2. Pela Decisão Sumária n.º 502/2013, ao abrigo do disposto no artigo 78.º-A, n.º 1, da LTC, decidiu-se não tomar conhecimento do objeto do recurso interposto. Tal decisão, na parte que agora releva, tem a seguinte fundamentação:
“(…)3. De acordo com a alínea b) do n.º 1 do artigo 70.º da LTC, cabe recurso para o Tribunal Constitucional das decisões dos tribunais que apliquem norma cuja inconstitucionalidade haja sido suscitada durante o processo. Suscitação que há de ter ocorrido de modo processualmente adequado perante o tribunal que proferiu a decisão recorrida, em termos de este estar obrigado a dela conhecer (artigo 72.º, n.º 2, da LTC).

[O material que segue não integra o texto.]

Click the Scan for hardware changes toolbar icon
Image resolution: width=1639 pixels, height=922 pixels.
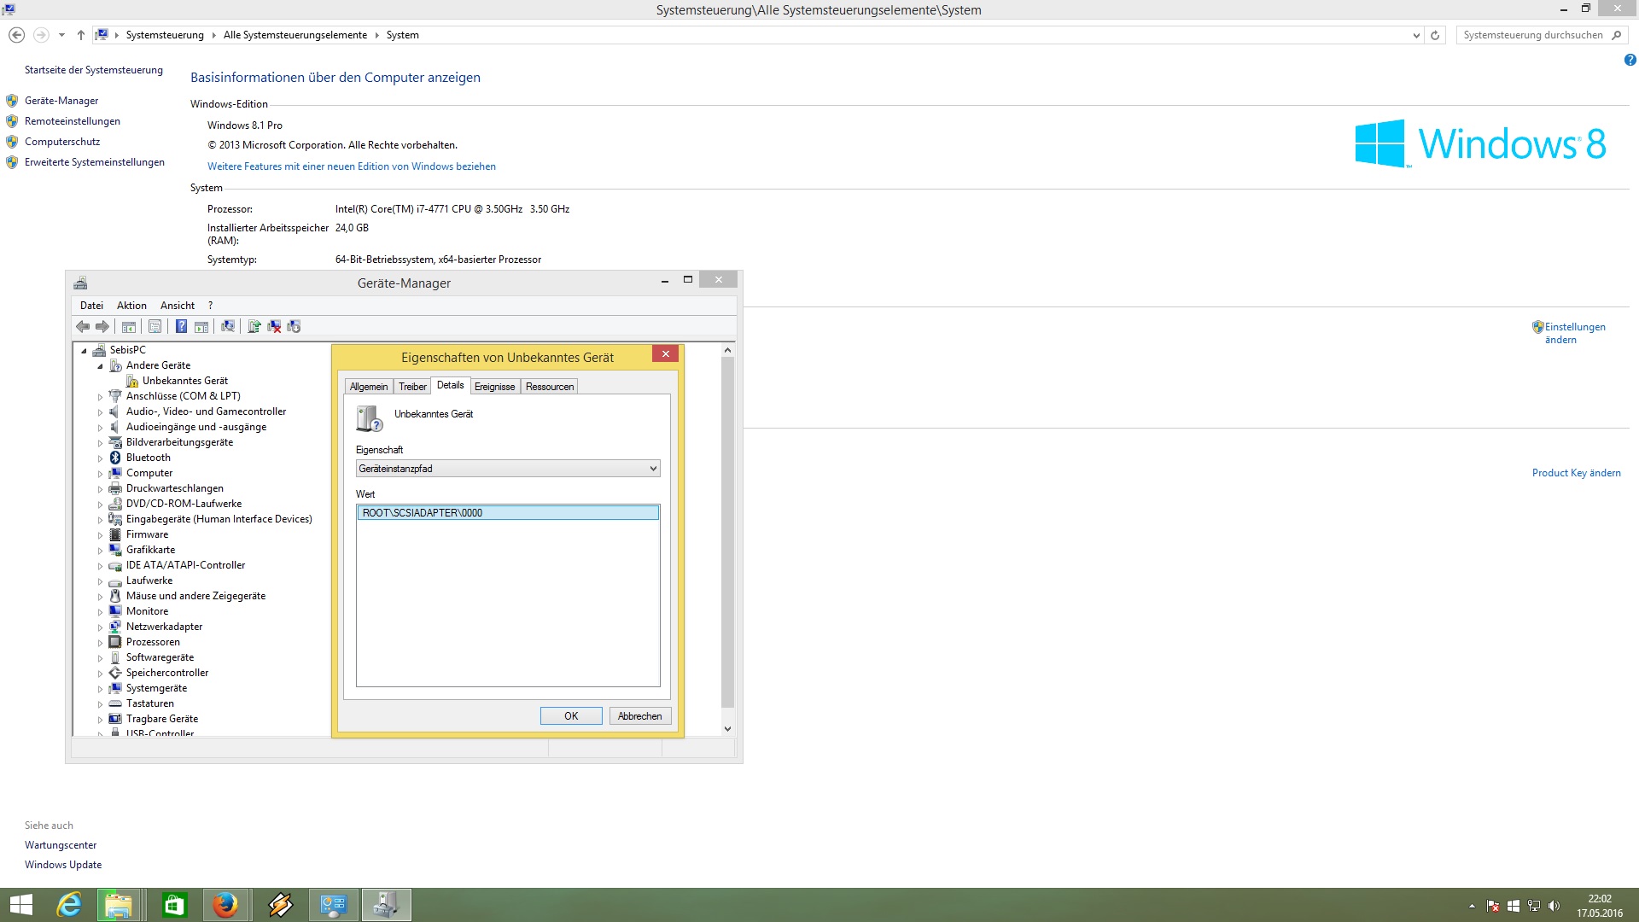pyautogui.click(x=227, y=326)
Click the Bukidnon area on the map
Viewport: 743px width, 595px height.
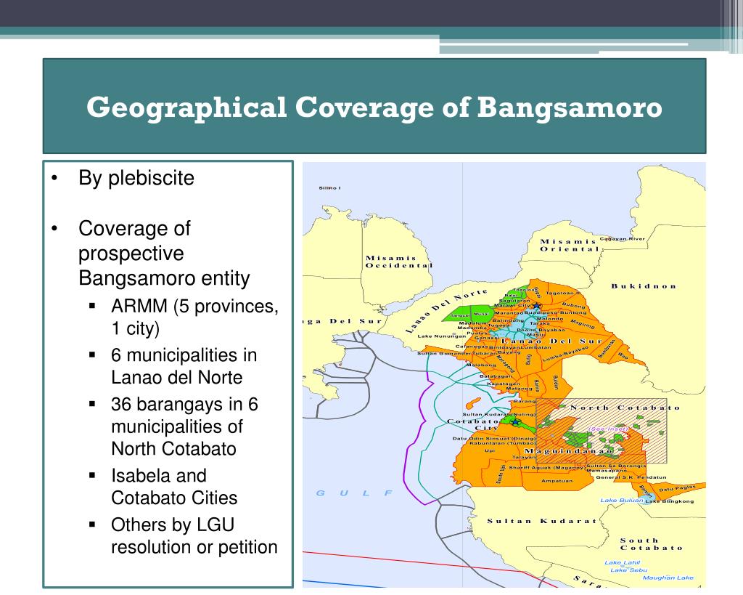tap(645, 286)
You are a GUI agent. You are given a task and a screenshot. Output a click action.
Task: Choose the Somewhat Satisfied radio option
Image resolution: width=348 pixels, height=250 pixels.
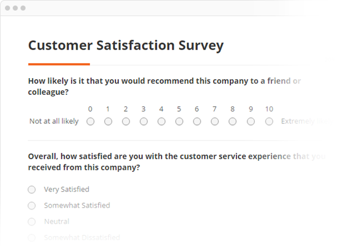32,206
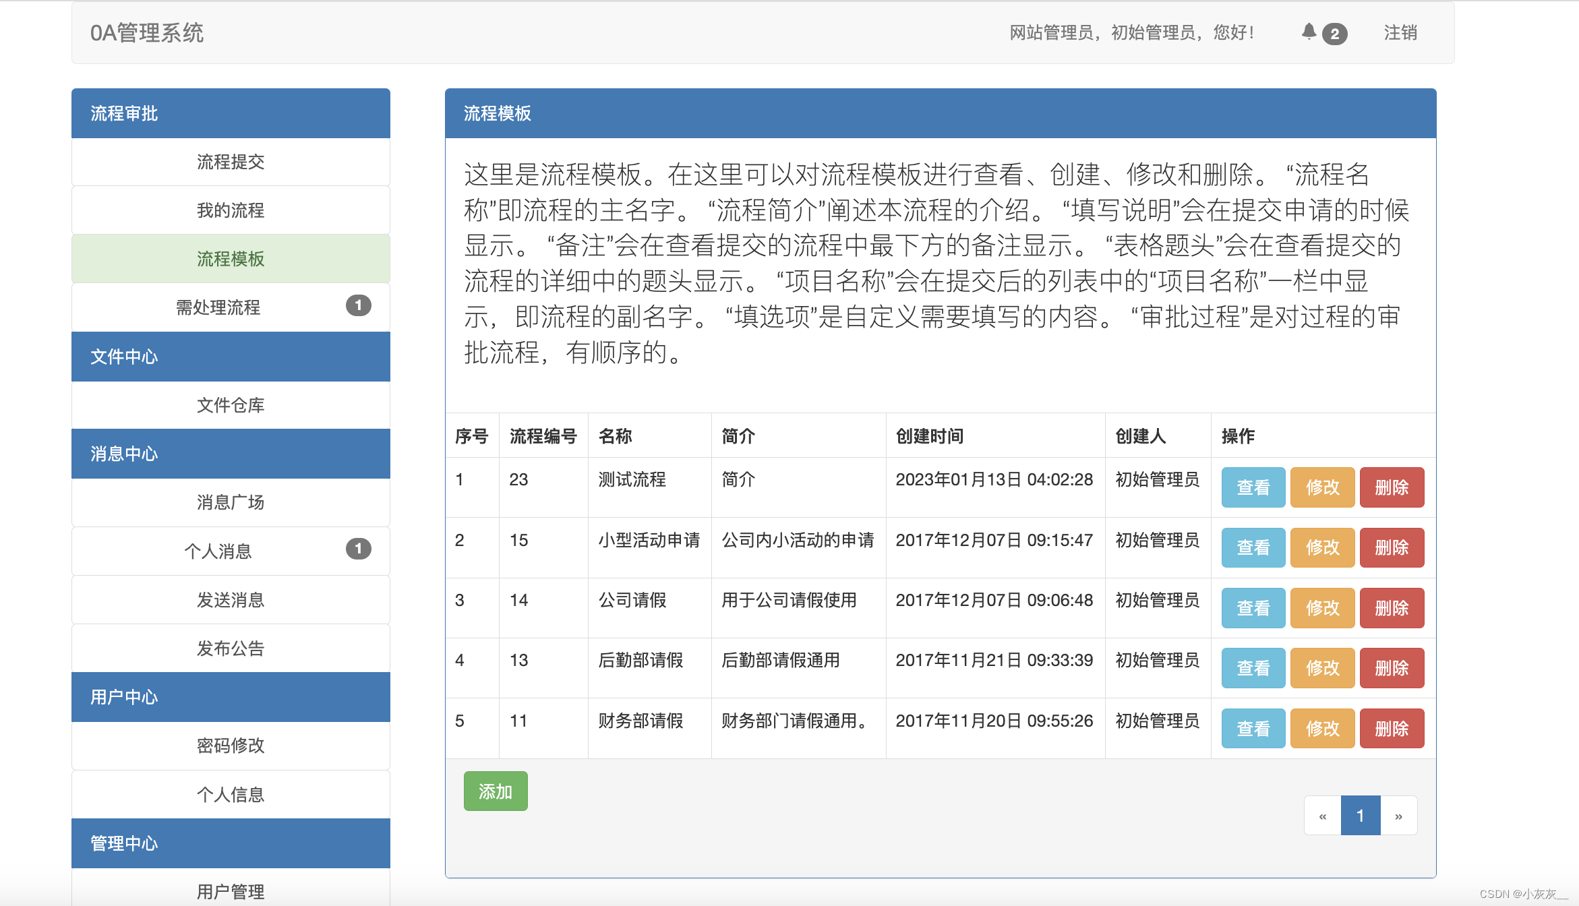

Ora, independentemente da falta de verificação de outros requisitos, relativamente à “norma” cuja apreciação é requerida pela recorrente, não pode dar-se como verificado o requisito objetivo de suscitação prévia nos presentes autos.
Para que o Tribunal Constitucional conheça de um pedido de fiscalização concreta da constitucionalidade é necessário que em fase anterior à do requerimento de recurso para este Tribunal, no decurso do processo, o recorrente tenha identificado expressamente a questão de inconstitucionalidade, de forma expressa, direta e clara de modo a criar para o tribunal a quo o dever de pronúncia sobre a matéria em causa. Como tem sido entendimento uniforme do Tribunal Constitucional, a identificação da inconstitucionalidade deve ser feita em termos de o Tribunal «a poder enunciar na decisão, de modo a que os respetivos destinatários e os operadores do direito em geral fiquem a saber que essa norma não pode ser aplicada em tal sentido» (cfr., entre muitos, o Acórdão n.º 367/94, disponível em http://www.tribunalconstitucional.pt).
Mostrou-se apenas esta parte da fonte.